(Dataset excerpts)
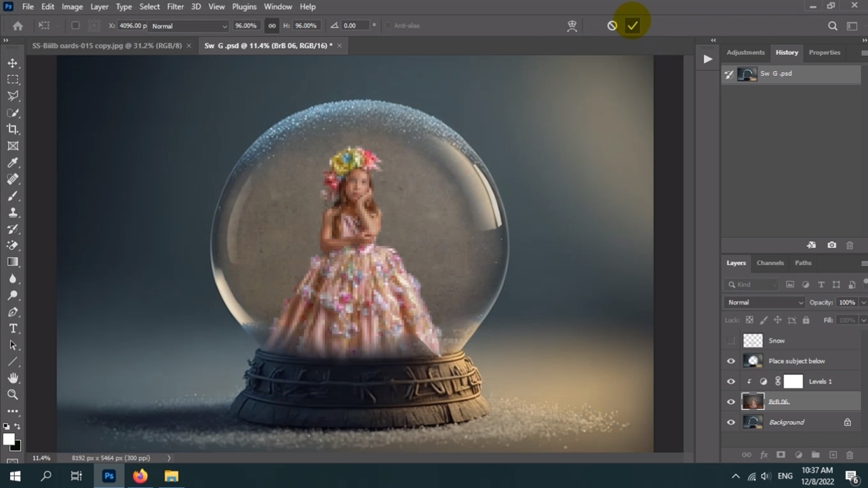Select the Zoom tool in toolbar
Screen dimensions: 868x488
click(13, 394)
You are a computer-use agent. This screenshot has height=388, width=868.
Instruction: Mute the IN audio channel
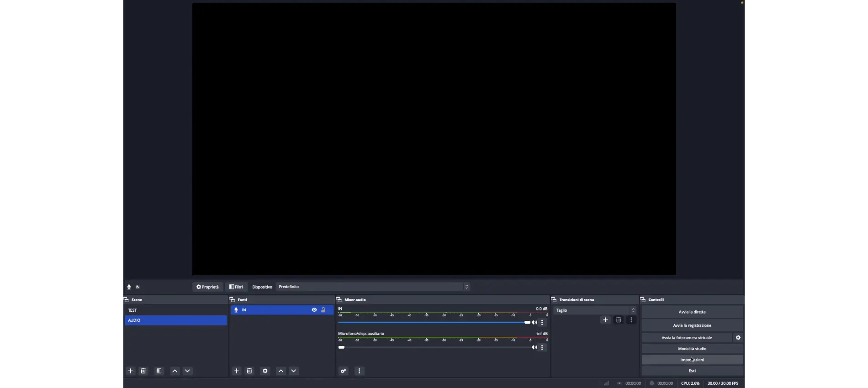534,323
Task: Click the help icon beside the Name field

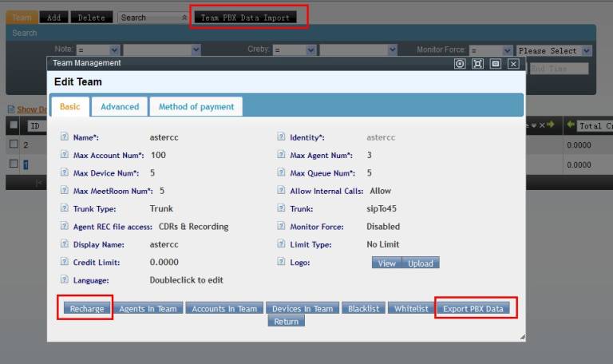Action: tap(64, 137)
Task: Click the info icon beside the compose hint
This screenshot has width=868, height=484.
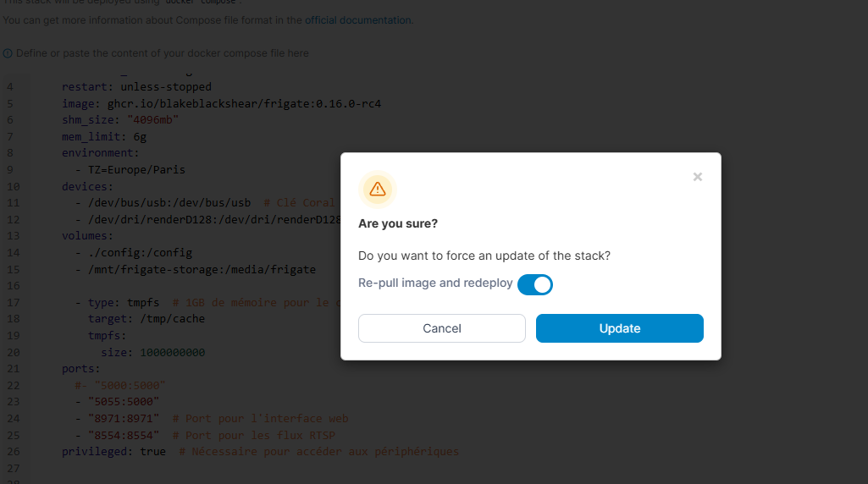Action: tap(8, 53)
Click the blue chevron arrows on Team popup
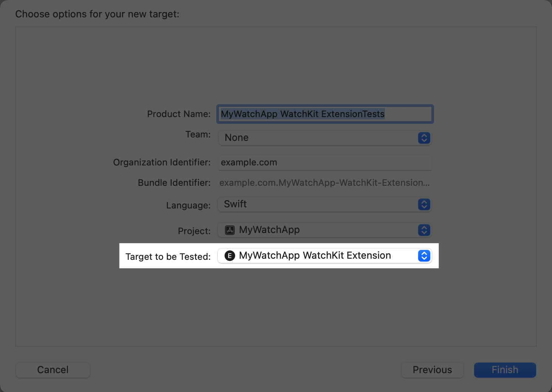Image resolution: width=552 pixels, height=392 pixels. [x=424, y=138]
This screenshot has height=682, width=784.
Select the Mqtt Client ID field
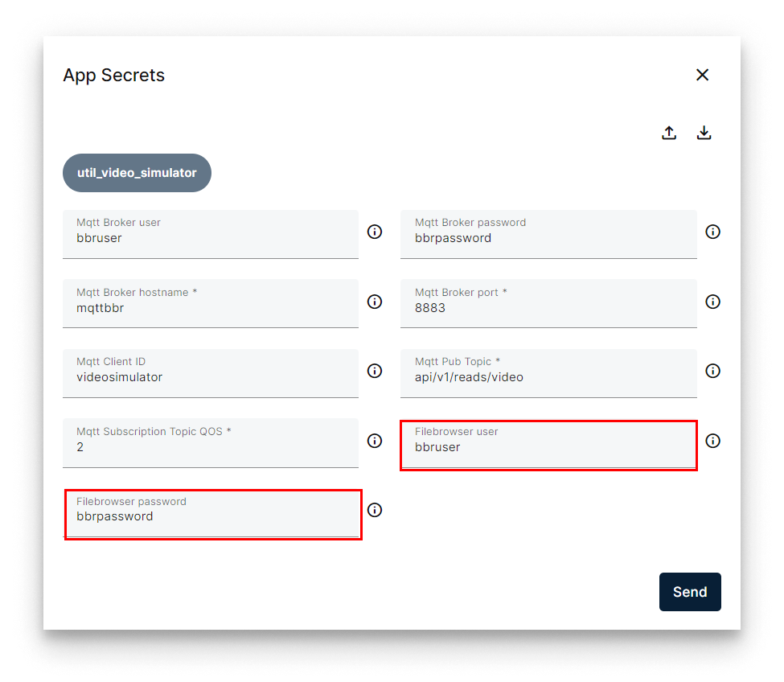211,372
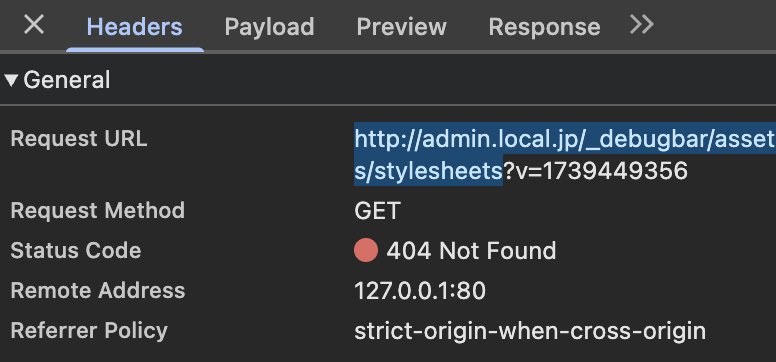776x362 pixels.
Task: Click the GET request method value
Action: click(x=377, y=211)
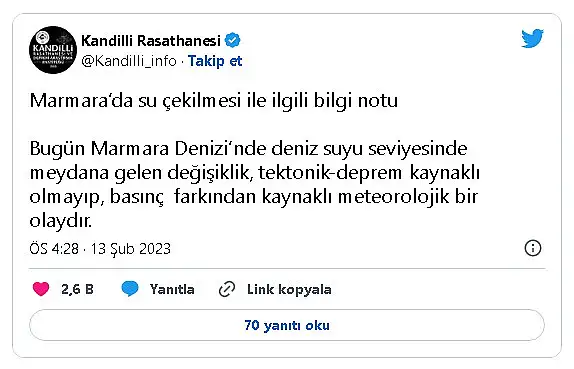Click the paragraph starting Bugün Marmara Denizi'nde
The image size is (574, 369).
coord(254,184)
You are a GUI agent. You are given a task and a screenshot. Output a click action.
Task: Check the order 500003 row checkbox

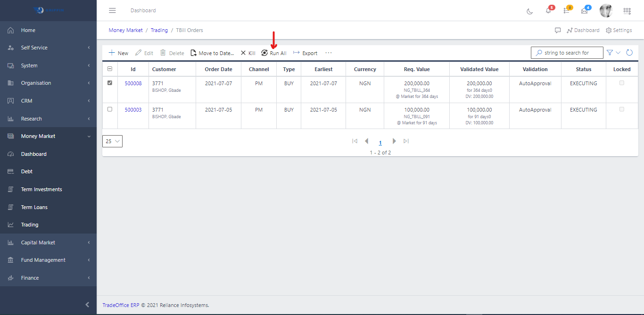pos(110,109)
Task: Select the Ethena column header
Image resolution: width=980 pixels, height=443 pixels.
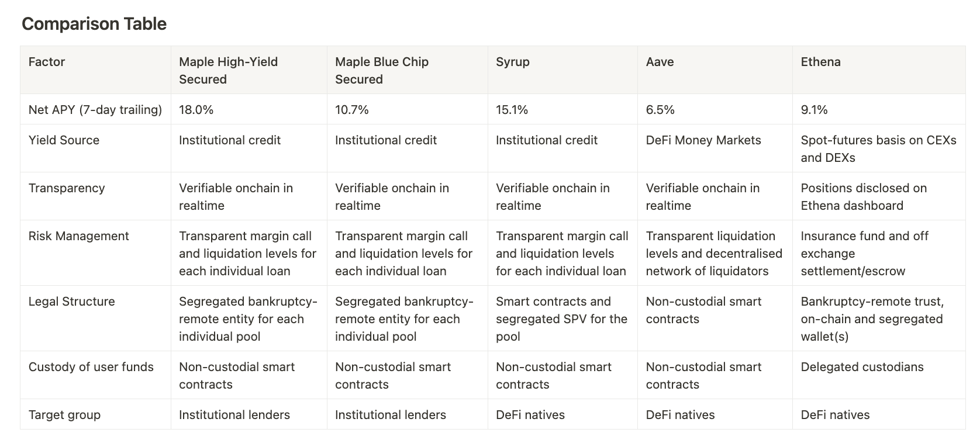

> [What to work on]
The reply needs to repeat exactly the line containing "This screenshot has height=682, width=784." and each line after it, through the final line of the entries above, and to skip the pictures.

> [Response area]
This screenshot has height=682, width=784.
Select the Mqtt Client ID field
211,372
776x362 pixels.
Task: Click the GET request method value
Action: click(x=377, y=211)
Click the paragraph starting Bugün Marmara Denizi'nde
The image size is (574, 369).
coord(254,184)
You are a GUI agent. You are given a task and a screenshot. Output a click action.
Task: Check the order 500003 row checkbox

pos(110,109)
Task: Select the Ethena column header
Image resolution: width=980 pixels, height=443 pixels.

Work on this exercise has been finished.